Elle s'interroge sur le renoncement aux valeurs universelles du bien et du mal, par leur négation à soi-même, et une certaine hypocrisie à se référer à des valeurs légales et à l'ordre du commandement légitime, derrrière lesquelles les Allemands et ceux qui ont négocié avec se cachent, pour justifier d'avoir mis de côté les notions traditionnelles de bien et de mal.
Elle a été critiquée sur sa position à l'égard des Juifs : elle a soutenu que leur organisation en cercles a permis de mieux les identifier, ce qui a accéléré leur perte.

Elle situe son travail dans la théorie du politique, et non dans la philosophie, ce qui ne va pas totalement de soi, me semble-t-il, vu que la philosophie politique, qu'elle me semble fort exercer, est justement au croisement des deux. De plus, elle se base sur des postulats philosophiques, de Jaspers et Heidegger, ses maîtres, comme de Kant, notamment qu'elle cherche à livrer des réflexions universelles.

Si elle a théorisé la guerre, elle a fait de même pour l'après-guerre, avec le procès d'Eichmann à Jérusalem. Elle s'est interrogé sur la plus grande légitimité d'une justice internationale pour apprécier l'affaire. Elle s'est déclaré contre le sionisme en ce qu'il est une sorte de nationalisme.
Et, partant d'Israël, elle s'est penché sur la forme contemporaine des Etats, fondés ou non sur une nation unique et sur leur nécessaire homogénéîté. Elle part de l'idée d'un Etat israélien binational, judéo-palestinien, disserte sur les libertés fondamentales à la française et l'ingénuïté de leur universalisme, et sur le système américain où les ressortissants des minorités, pourtant reconnus comme citoyens, ont commencé à s'affirmer pour davantage de reconnaissance, dans les années 1960.
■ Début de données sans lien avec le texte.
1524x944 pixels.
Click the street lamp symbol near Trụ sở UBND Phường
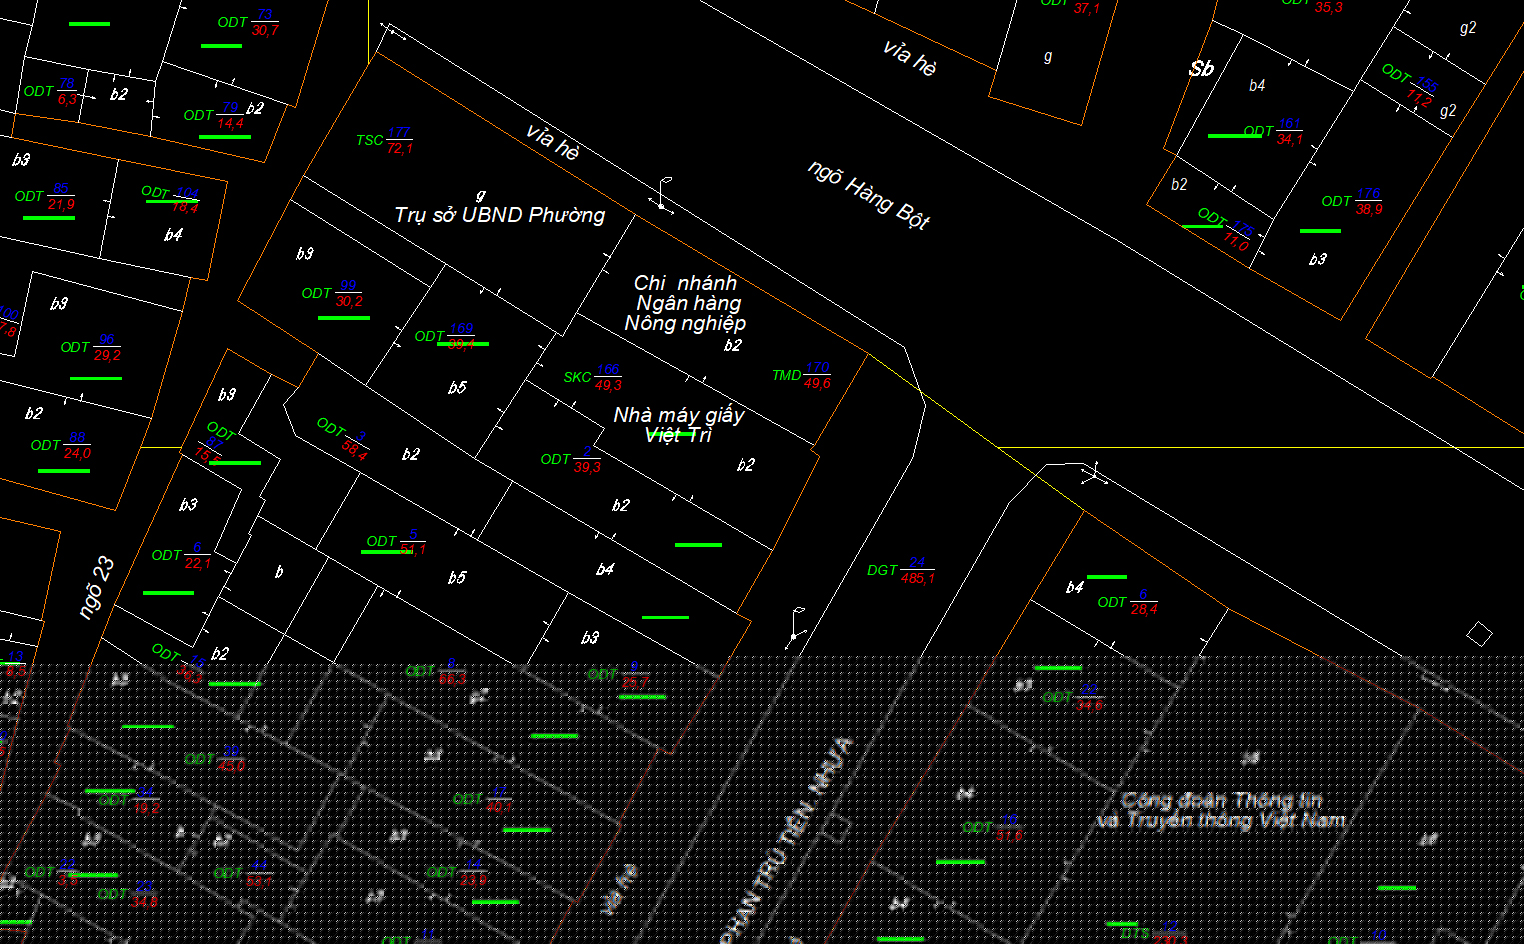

Sa pensée est riche et complexe. Cet ouvrage de simplification a globalement réussi son pari, tout en ne vulgarisant pas à l'excès, ce qui aurait probablement transformé sa pensée.
Néanmoins, pour cela, ce livre, qui n'est qu'une introduction, c'est tout dire, n'en est pas pour autant facile d'accès, car la matière de base, la pensée d'Hannah Arendt, est dense et complexe.
C'est intéressant, très enrichissant et dense, à condition de se préparer à sa lecture par un état d'esprit et de concentration appropriés.